Più preoccupanti risultano invece le argomentazioni politiche addotte da Standard & Poor's, che sono di tre tipi: «l'indebolimento della coesione» tra gli Stati membri, «il calo di supporto» all'idea dell'integrazione europea, tema in cui si inserisce anche l'annunciato referendum britannico sulla permanenza nell'Ue, e infine le dure polemiche tra governi che hanno accompagnato la definizione del nuovo bilancio pluriennale dell'Unione.

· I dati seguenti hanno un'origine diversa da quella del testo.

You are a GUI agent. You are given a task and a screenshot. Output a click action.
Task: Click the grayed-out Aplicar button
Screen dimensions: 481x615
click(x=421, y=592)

Sono argomentazioni che, alla vigilia di elezioni europee in cui si prevede un forte successo dei partiti anti-Ue, dovrebbero far riflettere i governi. Non a caso nel
Consiglio europeo, dopo aver accettato un compromesso al ribasso sul meccanismo di risoluzione bancaria, i Ventotto hanno anche rinviato ad ottobre prossimo ogni decisione sugli «accordi contrattuali », che dovrebbero vincolare volontariamente gli Stati membri ad una serie di riforme strutturali per migliorarne la competitività. La questione avrebbe dovuto essere decisa in questo summit, poi era stata rinviata e infine è stata spostata ad ottobre, sotto presidenza italiana.

Naturalmente il declassamento di S&P è stato accolto con irritazione dai leader europei. «Non cambia nulla», ha commentato il presidente francese Hollande. E il premier belga Di Rupo ha ricordato i molti errori dell'agenzia di rating, che non aveva previsto l'esplosione della crisi finanziaria. Rehn e Barroso hanno respinto le critiche ricordando che la Ue «non ha debiti e non ha deficit».

Ancora più sprezzante un altissimo dirigente dell'Unione: «S&P aveva previsto il collasso dell'euro e l'uscita della Grecia dall'Unione monetaria. Invece di giustificare questi errori clamorosi, ora si mette a declassare il nostro rating. Sarà un altro errore di cui non verrà chiamata a rendere conto».